Doug Gregor [mailto:dgregor@cs.indiana.edu] wrote:
Somebody wrote:
It looks like some code isn't handling the improved "long double" type very well.... (With Mac OS X Tiger 10.4 and GCC 4, the "long double" type is finally distinct and bigger than "double". The pre-Tiger warnings about not using "long double" are obviously removed. But it looks like the "double" version of "exp" is being used. Taking a quick look at a system "math.h"...
I've traced through this, and the right "exp" is getting called. The machine epsilon for long double is:
4.9406564584124654417656879286822137236505980261432476442558568250067550 727020875e-324
Are you sure that's right? That implies a 1074-bit mantissa. That's a VERY long double! (It is also a rather odd sized one. In such a large type, I would expect the mantissa to be an exact number of bytes - or mantissa+sign to be an exact number of bytes). That value looks much more reasonable for the smallest non-zero value of long double. (I am assuming that by epsilon you mean the smallest values such that 1+epsilon != 1, rather than the smallest value such that epsilon > 0).

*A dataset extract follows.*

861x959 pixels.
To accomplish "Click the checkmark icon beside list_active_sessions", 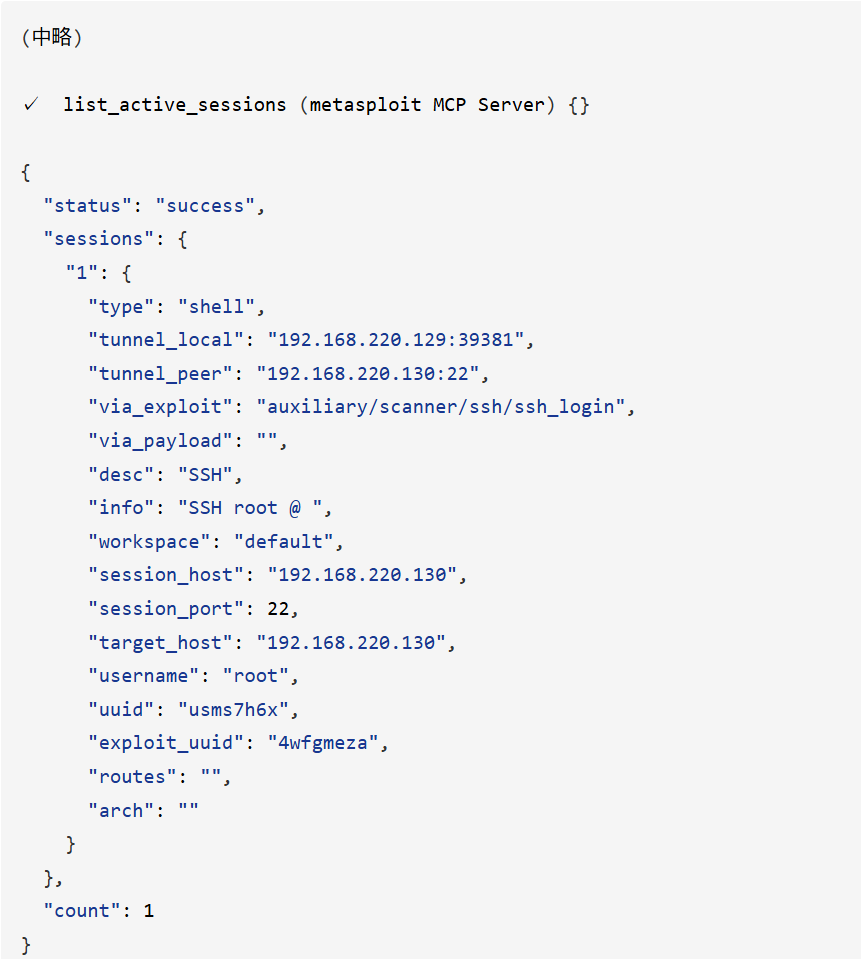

There's no *way* we'll get that much accuracy out of the C library's sin/atan/cos/etc. Here's the result of a little program that prints out atan(1), 4*atan(1), and sin(4*atan(1)). There isn't a large enough improvement in precision from "double" to "long double":
atan(1) with float = 0.785398185253143310546875 4*atan(1) with float = 3.1415927410125732421875 sin(4*atan(1)) with float = -8.74227765734758577309548854827880859375e-08 atan(1) with double = 0.78539816339744827899949086713604629039764404296875 4*atan(1) with double = 3.141592653589793115997963468544185161590576171875 sin(4*atan(1)) with double = 1.224606353822377258211417938582599163055419921875e-16 atan(1) with long double = 0.7853981633974483096282022398515465511081856675446033477783203125 4*atan(1) with long double = 3.14159265358979323851280895940618620443274267017841339111328125 sin(4*atan(1)) with long double = -5.42101086242752217003726400434970855712890625e-20
If long double is actually 80 bits (which is the usual Intel interpretation), that looks plausible.
I don't even think that we can call this a platform bug; we just can't expect the C library routines to have that kind of precision.
If long double really is >1kbits, I don't see why the C runtime shouldn't support them.
I think we should consider long double tests on this platform bogus and disable them.